Depois de ganhar notoriedade nacional com as ações contra fraudes no Programa Farmácia Popular, a procuradora da República em Franca, Daniela Poppi, agora ajuda o governo federal a implementar novos controles para identificar e prevenir golpes.
Na última terça-feira, ela esteve reunida por mais de três horas em seu gabinete com representantes do Denasus (Departamento Nacional de Auditoria do SUS) para discutir mudanças na forma como atualmente o Programa Farmácia Popular funciona, aumentando a fiscalização e o controle.

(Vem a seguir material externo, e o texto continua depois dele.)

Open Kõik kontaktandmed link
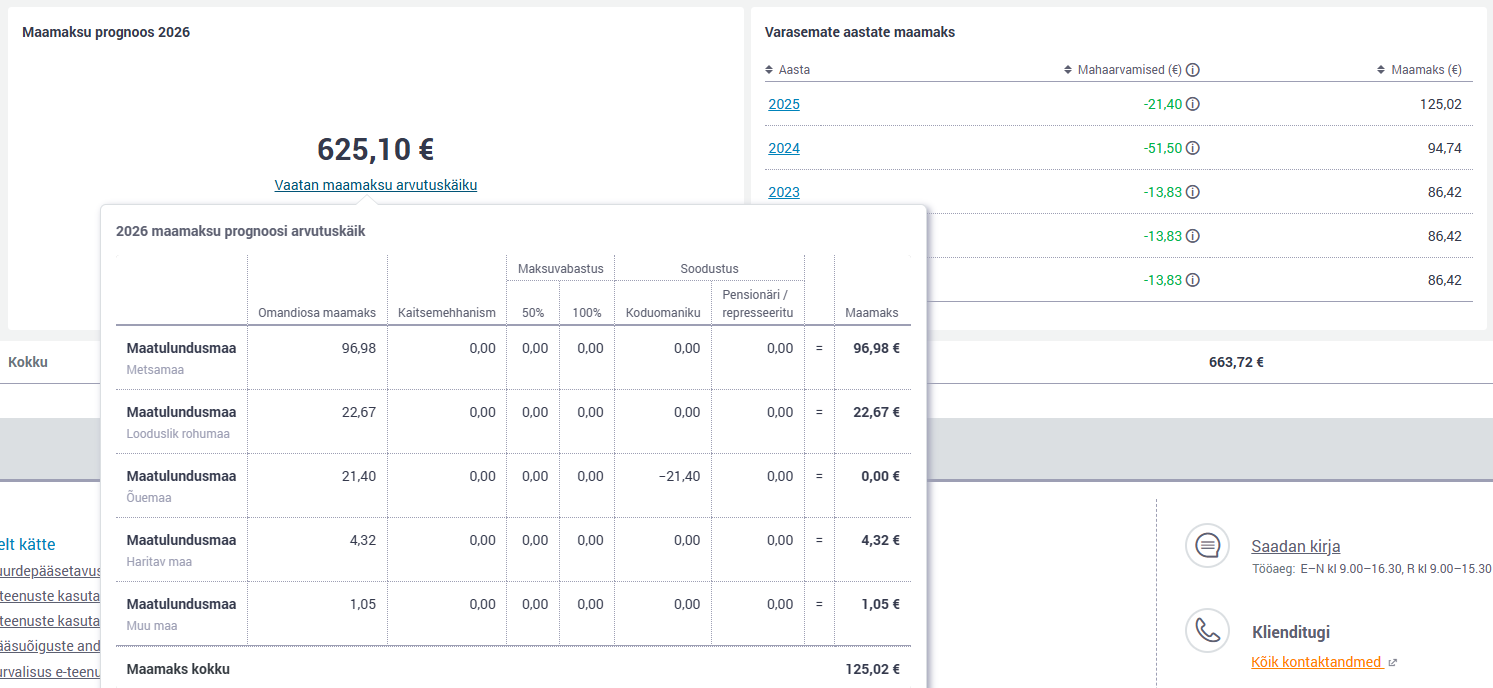point(1316,662)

Criado para ampliar o acesso dos cidadãos a medicamentos indicados para doenças mais comuns, o programa, que funciona em parceria com drogarias da rede privada, frequentemente tem sido alvo de diversos golpes.
Só em Franca, nove farmácias já admitiram que fraudaram o programa e firmaram Termos de Ajustamento de Conduta (TACs) com a Procuradoria Federal, concordando em devolver mais de R$ 860 mil aos cofres públicos. Além disso, estão em curso na Justiça Federal seis ações civis públicas visando o ressarcimento de dinheiro pago indevidamente às farmácias e mais nove ações penais que apuram a prática do crime de estelionato qualificado (cometido contra entidade pública). Outros seis estabelecimentos farmacêuticos são alvo de fiscalização pelo Ministério Público Federal em Franca.
Do encontro realizado na terça-feira, participaram o diretor nacional de Auditoria do SUS, Adalberto Fulgêncio dos Santos Júnior; a coordenadora geral de Auditoria do SUS, Amélia de Andrade; e o coordenador de planejamento da Coordenadoria-Geral de Auditoria do SUS, Herlon Francisco dos Santos. O encontro ocorreu na sede da Procuradoria em Franca.
Entre as sugestões apresentadas pela procuradora para evitar fraudes, está o controle biométrico dos usuários. Com ele, os pacientes com direito ao remédio seriam identificados pela digital, o que evitaria a falsificação de CPF tão comum nos casos de fraude. Atualmente, para ter direito aos descontos oferecidos pelo programa, basta que o usuário apresente seu CPF, um documento com foto e a receita médica.
O diretor nacional do Denasus enfatizou a importância de haver um canal aberto para debates com o MPF e a importância do trabalho em conjunto na implementação de procedimentos efetivos na proteção do patrimônio público.
As propostas apresentadas ainda serão debatidas com o Ministério da Saúde, que é o responsável pelo programa Farmácia Popular.